> [Problem requirements]
Beneath this line is the data. Output exactly the lines from the line with "How do I perform: Select the VISA" to the line with "Click the Zoom", both ends included, and nothing more.

(Stored data entries)
──────────────────────────────

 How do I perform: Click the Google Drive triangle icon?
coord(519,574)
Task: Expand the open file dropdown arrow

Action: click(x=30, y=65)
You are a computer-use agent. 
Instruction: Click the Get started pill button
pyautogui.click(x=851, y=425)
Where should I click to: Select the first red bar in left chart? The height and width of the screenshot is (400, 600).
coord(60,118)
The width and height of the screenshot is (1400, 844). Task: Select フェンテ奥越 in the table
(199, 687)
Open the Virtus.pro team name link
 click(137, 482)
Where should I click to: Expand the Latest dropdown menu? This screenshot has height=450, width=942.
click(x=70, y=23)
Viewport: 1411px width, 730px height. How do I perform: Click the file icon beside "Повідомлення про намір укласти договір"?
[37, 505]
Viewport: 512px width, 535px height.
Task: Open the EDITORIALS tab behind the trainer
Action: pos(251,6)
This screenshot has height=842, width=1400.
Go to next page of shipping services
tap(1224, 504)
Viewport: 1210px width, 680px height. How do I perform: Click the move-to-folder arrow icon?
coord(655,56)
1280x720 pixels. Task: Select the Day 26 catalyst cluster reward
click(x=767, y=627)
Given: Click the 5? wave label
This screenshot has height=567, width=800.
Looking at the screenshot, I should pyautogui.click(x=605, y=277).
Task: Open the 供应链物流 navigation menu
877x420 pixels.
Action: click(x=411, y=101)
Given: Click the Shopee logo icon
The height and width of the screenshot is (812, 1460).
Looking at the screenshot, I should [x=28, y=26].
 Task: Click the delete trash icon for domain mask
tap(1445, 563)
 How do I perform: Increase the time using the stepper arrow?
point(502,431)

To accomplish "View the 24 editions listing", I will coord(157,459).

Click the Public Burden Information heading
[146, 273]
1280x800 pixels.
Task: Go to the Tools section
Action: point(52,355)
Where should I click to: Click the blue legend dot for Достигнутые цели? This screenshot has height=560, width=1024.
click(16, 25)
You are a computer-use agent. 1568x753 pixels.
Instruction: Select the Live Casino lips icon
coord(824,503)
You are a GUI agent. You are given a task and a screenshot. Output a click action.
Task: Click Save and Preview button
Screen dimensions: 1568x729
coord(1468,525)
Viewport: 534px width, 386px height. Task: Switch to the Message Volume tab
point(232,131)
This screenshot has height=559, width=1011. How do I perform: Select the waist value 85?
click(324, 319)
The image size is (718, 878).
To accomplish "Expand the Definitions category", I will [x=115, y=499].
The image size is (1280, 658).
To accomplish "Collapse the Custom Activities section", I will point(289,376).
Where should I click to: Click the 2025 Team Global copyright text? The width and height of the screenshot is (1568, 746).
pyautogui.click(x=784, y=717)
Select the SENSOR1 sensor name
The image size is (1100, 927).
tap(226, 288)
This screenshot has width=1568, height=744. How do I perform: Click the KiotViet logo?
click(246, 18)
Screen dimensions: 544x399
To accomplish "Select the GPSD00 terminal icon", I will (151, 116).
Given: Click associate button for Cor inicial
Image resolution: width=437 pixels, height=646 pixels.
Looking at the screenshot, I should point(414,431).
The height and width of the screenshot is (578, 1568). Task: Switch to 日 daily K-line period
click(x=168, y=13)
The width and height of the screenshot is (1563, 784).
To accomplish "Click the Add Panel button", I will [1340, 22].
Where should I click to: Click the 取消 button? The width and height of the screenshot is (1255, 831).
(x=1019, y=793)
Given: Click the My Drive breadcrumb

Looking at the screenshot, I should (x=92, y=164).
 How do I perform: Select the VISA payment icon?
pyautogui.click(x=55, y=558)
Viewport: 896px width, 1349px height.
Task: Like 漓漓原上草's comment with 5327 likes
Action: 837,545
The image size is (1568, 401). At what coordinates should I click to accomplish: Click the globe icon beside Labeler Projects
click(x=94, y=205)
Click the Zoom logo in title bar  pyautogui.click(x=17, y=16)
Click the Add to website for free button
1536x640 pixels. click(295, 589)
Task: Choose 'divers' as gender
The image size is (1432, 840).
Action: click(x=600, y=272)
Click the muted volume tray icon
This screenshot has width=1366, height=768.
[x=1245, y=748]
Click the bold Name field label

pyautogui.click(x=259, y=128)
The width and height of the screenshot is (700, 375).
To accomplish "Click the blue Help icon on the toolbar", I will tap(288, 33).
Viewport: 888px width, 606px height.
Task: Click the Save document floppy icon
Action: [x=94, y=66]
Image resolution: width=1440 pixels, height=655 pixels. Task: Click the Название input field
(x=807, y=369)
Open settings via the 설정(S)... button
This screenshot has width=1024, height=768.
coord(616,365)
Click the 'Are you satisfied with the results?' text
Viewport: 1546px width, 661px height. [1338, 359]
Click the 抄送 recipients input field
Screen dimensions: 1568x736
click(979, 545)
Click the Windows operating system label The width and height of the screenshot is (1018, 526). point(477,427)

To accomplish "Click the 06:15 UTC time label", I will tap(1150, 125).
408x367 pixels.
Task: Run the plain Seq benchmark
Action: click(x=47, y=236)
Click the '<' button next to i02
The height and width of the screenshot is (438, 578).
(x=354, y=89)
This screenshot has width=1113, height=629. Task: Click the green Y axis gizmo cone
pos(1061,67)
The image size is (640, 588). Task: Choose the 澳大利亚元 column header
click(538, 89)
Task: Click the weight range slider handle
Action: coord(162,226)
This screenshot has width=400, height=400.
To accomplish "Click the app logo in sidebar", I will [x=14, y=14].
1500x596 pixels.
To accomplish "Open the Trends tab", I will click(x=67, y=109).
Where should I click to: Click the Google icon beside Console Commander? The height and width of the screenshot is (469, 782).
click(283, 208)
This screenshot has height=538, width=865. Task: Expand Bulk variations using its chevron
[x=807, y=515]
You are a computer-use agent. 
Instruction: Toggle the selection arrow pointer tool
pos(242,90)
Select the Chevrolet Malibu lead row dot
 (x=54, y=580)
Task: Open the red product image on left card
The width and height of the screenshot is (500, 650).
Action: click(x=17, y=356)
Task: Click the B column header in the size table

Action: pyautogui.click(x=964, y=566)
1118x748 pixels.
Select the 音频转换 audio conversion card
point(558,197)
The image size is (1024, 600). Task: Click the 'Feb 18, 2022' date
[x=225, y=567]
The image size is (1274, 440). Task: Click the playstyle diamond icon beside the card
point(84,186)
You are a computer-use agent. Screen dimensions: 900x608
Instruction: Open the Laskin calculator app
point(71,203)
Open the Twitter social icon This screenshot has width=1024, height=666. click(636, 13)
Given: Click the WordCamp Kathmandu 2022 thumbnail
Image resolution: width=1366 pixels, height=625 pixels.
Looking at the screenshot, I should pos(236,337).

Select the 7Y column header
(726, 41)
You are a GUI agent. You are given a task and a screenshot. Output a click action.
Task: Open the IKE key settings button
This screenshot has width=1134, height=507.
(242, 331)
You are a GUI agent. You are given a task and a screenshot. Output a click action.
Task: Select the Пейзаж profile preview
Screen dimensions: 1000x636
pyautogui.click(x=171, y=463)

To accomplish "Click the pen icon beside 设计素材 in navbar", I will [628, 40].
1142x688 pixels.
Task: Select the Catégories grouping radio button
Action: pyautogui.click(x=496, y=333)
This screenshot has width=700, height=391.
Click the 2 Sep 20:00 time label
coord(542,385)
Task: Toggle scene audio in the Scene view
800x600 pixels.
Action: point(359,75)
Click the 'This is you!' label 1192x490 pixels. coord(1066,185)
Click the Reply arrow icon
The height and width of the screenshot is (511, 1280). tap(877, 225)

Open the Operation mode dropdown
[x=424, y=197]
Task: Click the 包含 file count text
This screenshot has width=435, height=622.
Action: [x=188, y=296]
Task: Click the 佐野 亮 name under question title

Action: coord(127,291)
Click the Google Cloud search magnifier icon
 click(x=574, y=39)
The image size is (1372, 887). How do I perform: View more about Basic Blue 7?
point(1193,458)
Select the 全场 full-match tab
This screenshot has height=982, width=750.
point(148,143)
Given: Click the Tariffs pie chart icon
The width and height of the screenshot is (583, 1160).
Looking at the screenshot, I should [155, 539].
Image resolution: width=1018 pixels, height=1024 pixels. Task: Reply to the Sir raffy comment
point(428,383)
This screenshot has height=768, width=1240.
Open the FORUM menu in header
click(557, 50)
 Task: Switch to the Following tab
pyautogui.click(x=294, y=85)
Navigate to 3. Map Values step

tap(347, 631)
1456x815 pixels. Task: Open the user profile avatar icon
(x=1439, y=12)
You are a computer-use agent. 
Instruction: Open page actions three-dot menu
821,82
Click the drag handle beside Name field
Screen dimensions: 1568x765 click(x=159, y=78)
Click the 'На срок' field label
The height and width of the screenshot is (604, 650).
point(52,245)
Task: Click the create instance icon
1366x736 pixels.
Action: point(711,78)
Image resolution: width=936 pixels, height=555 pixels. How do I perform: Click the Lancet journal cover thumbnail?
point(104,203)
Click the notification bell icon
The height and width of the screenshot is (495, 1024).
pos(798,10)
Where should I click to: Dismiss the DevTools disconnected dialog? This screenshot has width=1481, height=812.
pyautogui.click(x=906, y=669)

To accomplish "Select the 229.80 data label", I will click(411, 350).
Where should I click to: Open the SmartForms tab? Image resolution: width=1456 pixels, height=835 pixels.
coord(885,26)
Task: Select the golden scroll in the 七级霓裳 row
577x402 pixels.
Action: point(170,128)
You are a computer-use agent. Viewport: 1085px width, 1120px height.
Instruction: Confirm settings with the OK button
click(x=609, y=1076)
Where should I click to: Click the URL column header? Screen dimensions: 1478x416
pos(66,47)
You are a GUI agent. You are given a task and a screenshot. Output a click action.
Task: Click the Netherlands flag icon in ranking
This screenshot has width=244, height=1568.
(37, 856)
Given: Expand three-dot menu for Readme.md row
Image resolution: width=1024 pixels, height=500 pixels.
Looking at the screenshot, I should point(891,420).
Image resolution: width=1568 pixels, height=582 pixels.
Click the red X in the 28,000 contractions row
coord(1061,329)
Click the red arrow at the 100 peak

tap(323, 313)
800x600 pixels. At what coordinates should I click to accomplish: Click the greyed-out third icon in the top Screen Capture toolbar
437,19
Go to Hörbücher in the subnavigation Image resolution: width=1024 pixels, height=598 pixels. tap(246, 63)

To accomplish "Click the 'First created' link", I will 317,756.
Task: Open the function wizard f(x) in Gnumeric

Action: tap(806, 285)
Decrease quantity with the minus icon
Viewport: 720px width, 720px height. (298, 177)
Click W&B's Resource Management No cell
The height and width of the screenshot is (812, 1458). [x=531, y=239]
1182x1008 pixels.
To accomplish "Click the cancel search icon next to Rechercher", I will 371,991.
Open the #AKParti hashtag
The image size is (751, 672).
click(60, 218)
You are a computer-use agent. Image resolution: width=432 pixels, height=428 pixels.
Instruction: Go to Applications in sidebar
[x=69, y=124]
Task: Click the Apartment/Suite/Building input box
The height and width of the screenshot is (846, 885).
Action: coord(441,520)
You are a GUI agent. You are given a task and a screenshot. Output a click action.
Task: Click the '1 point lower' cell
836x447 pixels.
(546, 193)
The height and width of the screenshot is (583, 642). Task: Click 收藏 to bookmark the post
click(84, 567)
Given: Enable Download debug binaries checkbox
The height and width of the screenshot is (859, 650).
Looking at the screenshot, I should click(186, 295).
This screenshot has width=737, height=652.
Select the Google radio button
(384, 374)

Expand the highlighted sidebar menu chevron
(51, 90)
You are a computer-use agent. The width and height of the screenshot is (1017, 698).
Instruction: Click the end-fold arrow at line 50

──────────────────────────────

> [Reply to the task]
 How do I perform: Select the VISA payment icon?
pyautogui.click(x=55, y=558)
Viewport: 896px width, 1349px height.
Task: Like 漓漓原上草's comment with 5327 likes
Action: 837,545
The image size is (1568, 401). At what coordinates should I click to accomplish: Click the globe icon beside Labeler Projects
click(x=94, y=205)
Click the Zoom logo in title bar  pyautogui.click(x=17, y=16)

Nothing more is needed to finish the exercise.